*Data under study*:
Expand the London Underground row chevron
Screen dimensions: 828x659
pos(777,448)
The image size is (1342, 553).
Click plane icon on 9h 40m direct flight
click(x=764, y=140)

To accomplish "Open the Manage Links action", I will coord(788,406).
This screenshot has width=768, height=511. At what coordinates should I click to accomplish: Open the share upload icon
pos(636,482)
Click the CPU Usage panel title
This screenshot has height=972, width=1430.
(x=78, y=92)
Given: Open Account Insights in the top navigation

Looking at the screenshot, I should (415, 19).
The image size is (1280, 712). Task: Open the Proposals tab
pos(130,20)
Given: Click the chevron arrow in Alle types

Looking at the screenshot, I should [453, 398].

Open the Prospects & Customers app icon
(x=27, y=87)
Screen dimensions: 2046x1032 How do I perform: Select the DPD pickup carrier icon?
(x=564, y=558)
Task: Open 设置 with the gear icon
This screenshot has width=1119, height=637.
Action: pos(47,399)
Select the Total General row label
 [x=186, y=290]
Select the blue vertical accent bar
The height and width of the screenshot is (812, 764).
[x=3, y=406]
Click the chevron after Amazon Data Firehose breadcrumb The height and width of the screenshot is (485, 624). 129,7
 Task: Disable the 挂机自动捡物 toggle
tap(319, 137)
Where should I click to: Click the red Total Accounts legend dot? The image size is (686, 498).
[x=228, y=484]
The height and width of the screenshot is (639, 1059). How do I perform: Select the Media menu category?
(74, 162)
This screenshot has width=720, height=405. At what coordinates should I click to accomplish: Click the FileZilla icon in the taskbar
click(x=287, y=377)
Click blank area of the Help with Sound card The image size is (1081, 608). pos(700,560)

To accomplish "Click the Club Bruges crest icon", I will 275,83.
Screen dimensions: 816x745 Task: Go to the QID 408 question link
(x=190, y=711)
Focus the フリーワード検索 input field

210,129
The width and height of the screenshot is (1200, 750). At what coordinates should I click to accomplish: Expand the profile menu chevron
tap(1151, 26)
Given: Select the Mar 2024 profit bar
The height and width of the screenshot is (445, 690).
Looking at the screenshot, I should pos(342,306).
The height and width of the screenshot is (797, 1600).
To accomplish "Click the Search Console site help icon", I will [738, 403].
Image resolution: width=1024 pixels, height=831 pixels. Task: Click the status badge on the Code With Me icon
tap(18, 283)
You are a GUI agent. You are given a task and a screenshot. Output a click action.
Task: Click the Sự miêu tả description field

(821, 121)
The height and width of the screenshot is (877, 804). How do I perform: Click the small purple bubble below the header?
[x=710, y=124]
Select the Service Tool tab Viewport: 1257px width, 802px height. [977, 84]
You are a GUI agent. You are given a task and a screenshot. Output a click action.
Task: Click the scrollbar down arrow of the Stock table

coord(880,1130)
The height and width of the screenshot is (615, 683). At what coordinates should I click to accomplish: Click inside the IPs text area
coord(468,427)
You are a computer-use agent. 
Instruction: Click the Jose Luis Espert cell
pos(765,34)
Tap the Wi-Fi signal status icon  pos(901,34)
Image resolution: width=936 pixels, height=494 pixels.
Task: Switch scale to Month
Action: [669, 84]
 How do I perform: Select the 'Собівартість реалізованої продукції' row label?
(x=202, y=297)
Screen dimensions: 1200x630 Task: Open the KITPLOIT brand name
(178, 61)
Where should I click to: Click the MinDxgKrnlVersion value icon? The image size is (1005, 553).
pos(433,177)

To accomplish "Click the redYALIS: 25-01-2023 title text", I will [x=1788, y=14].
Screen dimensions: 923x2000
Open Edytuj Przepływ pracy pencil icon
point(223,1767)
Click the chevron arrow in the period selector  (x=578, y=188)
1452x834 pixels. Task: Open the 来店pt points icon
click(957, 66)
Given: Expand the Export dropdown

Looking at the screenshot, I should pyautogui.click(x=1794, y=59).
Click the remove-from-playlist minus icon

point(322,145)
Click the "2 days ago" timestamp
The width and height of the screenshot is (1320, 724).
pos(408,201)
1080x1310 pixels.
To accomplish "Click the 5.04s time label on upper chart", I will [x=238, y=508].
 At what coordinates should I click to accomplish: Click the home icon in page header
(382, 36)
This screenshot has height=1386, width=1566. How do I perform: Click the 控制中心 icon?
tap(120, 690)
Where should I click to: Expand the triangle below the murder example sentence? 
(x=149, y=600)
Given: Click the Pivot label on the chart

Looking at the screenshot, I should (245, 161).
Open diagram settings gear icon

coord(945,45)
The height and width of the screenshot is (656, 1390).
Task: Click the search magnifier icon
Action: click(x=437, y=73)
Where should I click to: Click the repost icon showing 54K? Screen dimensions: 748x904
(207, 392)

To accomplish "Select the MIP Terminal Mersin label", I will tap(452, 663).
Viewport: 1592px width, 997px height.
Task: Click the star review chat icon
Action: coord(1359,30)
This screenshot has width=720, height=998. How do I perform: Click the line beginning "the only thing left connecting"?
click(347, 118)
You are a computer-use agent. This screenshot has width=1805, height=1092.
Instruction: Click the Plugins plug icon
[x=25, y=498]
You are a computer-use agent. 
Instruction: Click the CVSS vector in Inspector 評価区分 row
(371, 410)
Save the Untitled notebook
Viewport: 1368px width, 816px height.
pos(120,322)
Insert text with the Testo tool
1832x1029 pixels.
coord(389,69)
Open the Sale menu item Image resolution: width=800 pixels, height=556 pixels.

*Task brief*: The response must hold only the lines above from the line with "Click plane icon on 9h 40m direct flight" through the line with "Task: Open 设置 with the gear icon", each copied exactly, both ends kept.

*Response area*:
Click plane icon on 9h 40m direct flight
click(x=764, y=140)

To accomplish "Open the Manage Links action", I will coord(788,406).
This screenshot has width=768, height=511. At what coordinates should I click to accomplish: Open the share upload icon
pos(636,482)
Click the CPU Usage panel title
This screenshot has height=972, width=1430.
(x=78, y=92)
Given: Open Account Insights in the top navigation

Looking at the screenshot, I should (415, 19).
The image size is (1280, 712). Task: Open the Proposals tab
pos(130,20)
Given: Click the chevron arrow in Alle types

Looking at the screenshot, I should [453, 398].

Open the Prospects & Customers app icon
(x=27, y=87)
Screen dimensions: 2046x1032 How do I perform: Select the DPD pickup carrier icon?
(x=564, y=558)
Task: Open 设置 with the gear icon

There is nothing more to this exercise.